## Required actions
#1 In the article on the Seb C-M adoption ruling, reproduce word for word the stretch from "Monthly Archives: February" through "their marital relationship.".
#2 Write the next part of the article on the Seb C-M adoption ruling, picking up after its final sentence.

## Given passage
>> START
Monthly Archives: February 2014

In the Matter of the Adoption of Seb C-M: Victory or Defeat?

Back in 2011, the New York State legislature enacted the Marriage Equality Act which stated that a marriage shall be recognized by the State as valid “regardless of whether the parties to the marriage are of the same or different sex.”  As a result, same-sex couple were able to enter into marriages in New York State and those who were married validly elsewhere are recognized as married in the State.  When lesbian couples have children in the marriage, they are both named as parents on the birth certificate because married couples are presumed to be the legal parents of children born in the marriage.  The birth mother goes on the birth certificate as a matter of course and the partner is named as co-parent based upon their marital relationship.

Not every state affords these protects to same-sex couples.  In order to protect themselves in the event of a relocation or travel out of state, lesbian couples routinely take the precaution of completing a step-parent adoption so that the non-birth parent has the dual protection of the birth certificate and an adoption decree.  While other states may not recognize the validity of the marriage, other states do routinely honor adoption decrees issued from foreign courts.

It came as a shock to many on the LGBT community when, last month, Judge Margarita Lopez Torres of the Kings County Surrogate’s Court denied an adoption to a lesbian couple who, in the judge’s own words, filed such an adoption.  In the Matter of the Adoption of a Child Whose First Name is Seb C-M, File No. X 2013-21 (Surrogate’s Court of the State of New York, County of Kings).

In this particular instance, the couple was legally married in Connecticut in April 2011.  The marriage was fully recognized by New York State first as a result of Governor Paterson’s executive directive and subsequently by passage of the Marriage Equality Act.  When their child was born in the marriage, the birth certificate issued named both spouses as legal parents of the child.
>> END
## Given data
>> START
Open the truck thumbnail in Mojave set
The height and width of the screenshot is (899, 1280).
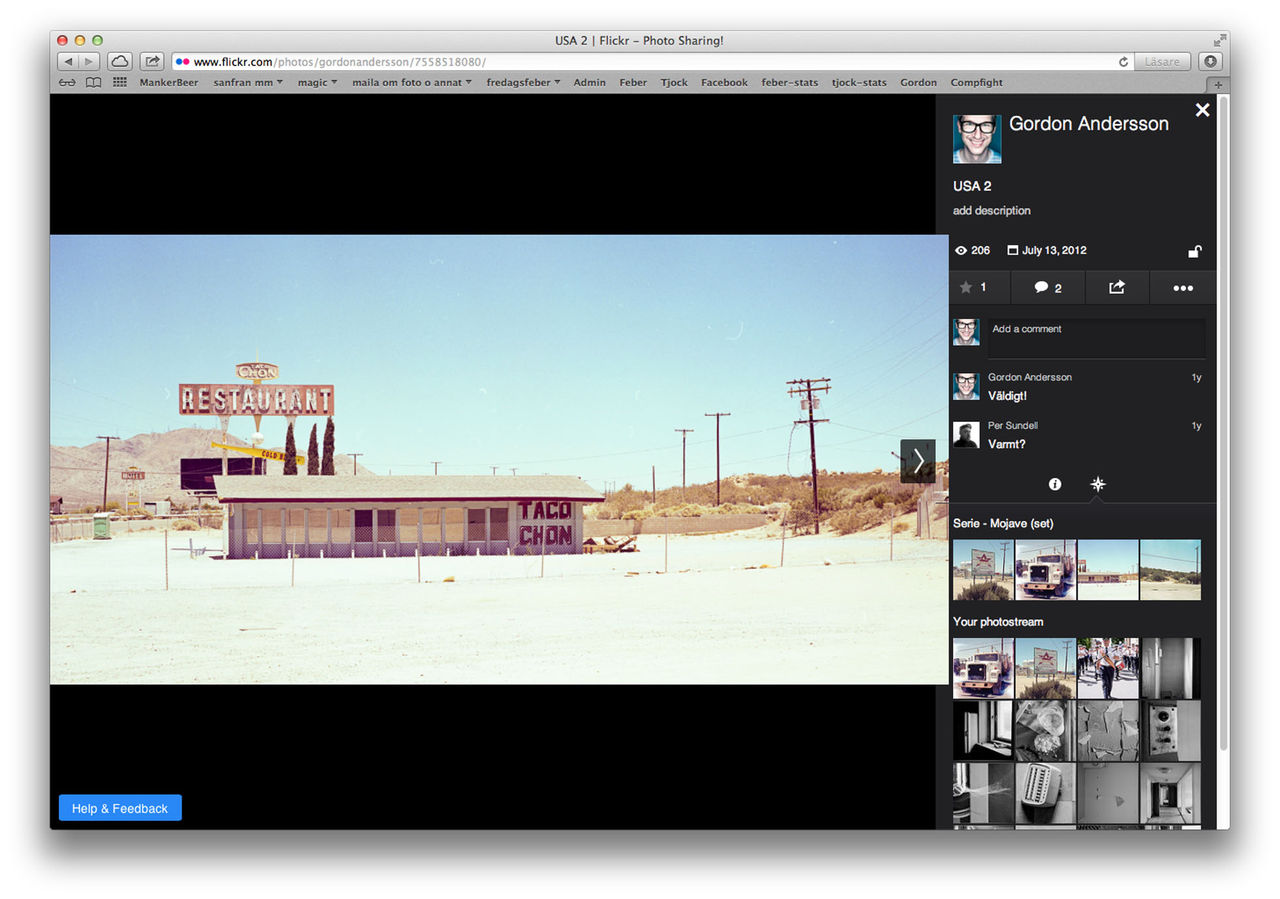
>> END
## Answers given
#1
Monthly Archives: February 2014

In the Matter of the Adoption of Seb C-M: Victory or Defeat?

Back in 2011, the New York State legislature enacted the Marriage Equality Act which stated that a marriage shall be recognized by the State as valid “regardless of whether the parties to the marriage are of the same or different sex.”  As a result, same-sex couple were able to enter into marriages in New York State and those who were married validly elsewhere are recognized as married in the State.  When lesbian couples have children in the marriage, they are both named as parents on the birth certificate because married couples are presumed to be the legal parents of children born in the marriage.  The birth mother goes on the birth certificate as a matter of course and the partner is named as co-parent based upon their marital relationship.

#2
Based on existing New York law and the facts before the court, Judge Margarita Lopez Torres denied the adoption, stating that prior to recent case law and passage of the Marriage Equality Act, the court would not have hesitated to approve the adoption but “today no such action is warranted or permitted by this court to affirm an existing, recognized and protected parent-child relationship.”

The Judge further stated that to approve the adoption would “imply that, notwithstanding the existing and lawful marital relationship between the petitioner and her spouse, true marriage equality remains yet to be attained” and “a same-sex marriage remains somehow insufficient to establish a parent-child relationship between one particular parent and any child born within that marriage.”

If the court will not permit the couple to pro-actively protect their rights, what remedy do they have in the event of a relocation or travel to a state hostile to marriage equality?  The couple would need to seek redress in that state for the violation of rights.

In an ideal world, there would be no need for this non-birth parent to seek an adoption decree as further evidence of her parental rights.  In an ideal world, this decision would be celebrated as evidence that equality has truly been achieved.  As a practical matter, many lesbian couples who are contemplating parenthood in New York State may fear that they will not be able to protect themselves in the absence of an adoption decree and certainly would like to prevent the emotional and legal trauma of a civil rights violation rather than experience it.

It remains to be seen whether this decision will represent a well-meaning outlier or a new precedent in New York.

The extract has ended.